Of which model involved data transformations pipeline like encoding, concatenating and column manipulation.

  • What happened?

All the data transformation pipeline is included in the final ONNX model, which I do not want.

  • What did you expect?

I want the model to tramsformed into an ONNX model where the InputColumn is the InputColumn that is fit to the model, excluding all the data transformations pipeline like encoding, concatenating and column manipulation before fitted to the model.

Source code / logs

@antoniovs1029
Copy link
Member

Hi, @go2ready . Can you please share the code where you create your model, so that I can fully understand your question . Thanks 😄

@antoniovs1029 antoniovs1029 added the Awaiting User Input Awaiting author to supply further info (data, model, repro). Will close issue if no more info given. label Jul 1, 2020
@antoniovs1029 antoniovs1029 self-assigned this Jul 1, 2020
@go2ready
Copy link
Author

go2ready commented Jul 1, 2020

Thank you very much @antoniovs1029 , this gist is what I used to train the model and convert to ONNX https://gist.github.com/go2ready/05a5f6cf95d98ee8f12c8dda71294f4f

This is what the ONNX model exported looks like
image

Ideally I want to produce an ONNX model contains just the part that I circled in red, excluding all previous transformation like OneHotEncoder etc.. is it possible?
image

@antoniovs1029
Copy link
Member

Hi, @go2ready . Unfortunately there's no option in ConvertToOnnx to achieve this. In fact I'm not yet sure about how to correctly achieve this, I have some ideas but I'll have to explore them and see if they work before getting back to you.
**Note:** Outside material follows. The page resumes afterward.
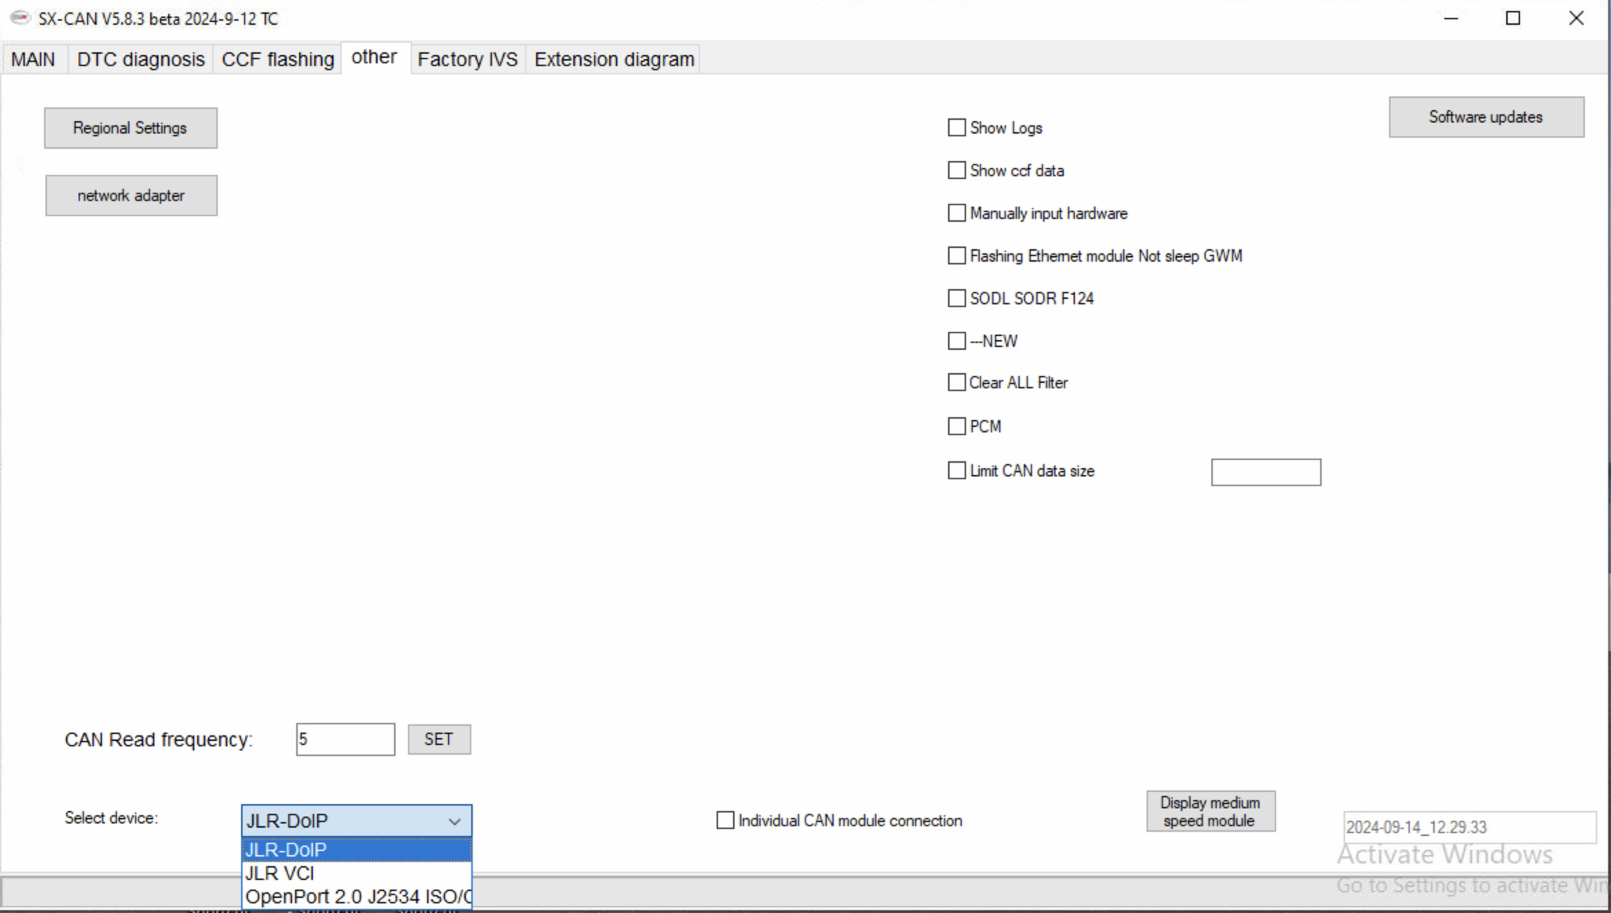This screenshot has height=913, width=1611.
Task: Enable Limit CAN data size option
Action: tap(956, 471)
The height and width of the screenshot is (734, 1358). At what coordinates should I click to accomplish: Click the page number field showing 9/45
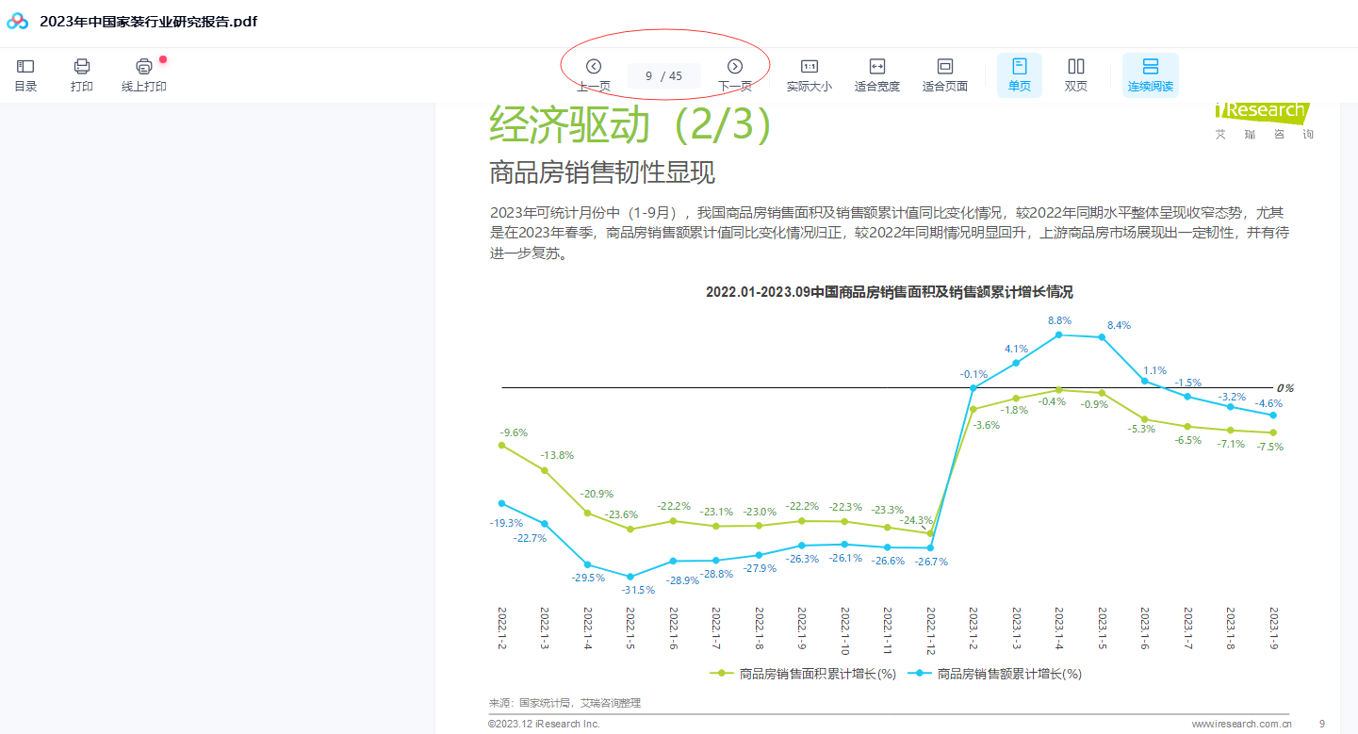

In the meantime, may I ask you what's your use case and why do you want to separate the preprocessing and the inferencing steps on your Onnx model? Why is exporting the full onnx model not good for you? Thanks.

@go2ready
Copy link
Author

go2ready commented Jul 1, 2020

Hey @antoniovs1029 thanks for looking into this. Our use case is that the training and inferencing process is two individual system, and we have to deploy the model from training env to inferencing env in ONNX format. The preprocessing steps in the training is not needed in our inferencing stage which have all the features gathered already, the preprocessing steps will also make the model file larger and run slower.

@antoniovs1029
Copy link
Member

antoniovs1029 commented Jul 1, 2020

Hi, @go2ready . Thanks for your answer. I still haven't had the chance to try out a "hack" to let you split your onnx model in two, but I do have some follow-up questions, and some suggestions on how to do the hack yourself in the meantime. But before, please notice that ML.NET doesn't provide any direct way to achieve the result you desire, and we actually don't encourage our users to try to split their Onnx models created in ML.NET. There are some hacks to try to do it, but they're, precisely, "hacks".

So, the follow-up questions are:

  1. In your inferencing system, is your preprocessing done with ML.NET (either an ML.NET pipeline, model, or onnx exported model)?
  2. In your training system, is the preprocessing done with ML.NET (either an ML.NET pipeline, model, or onnx exported model)?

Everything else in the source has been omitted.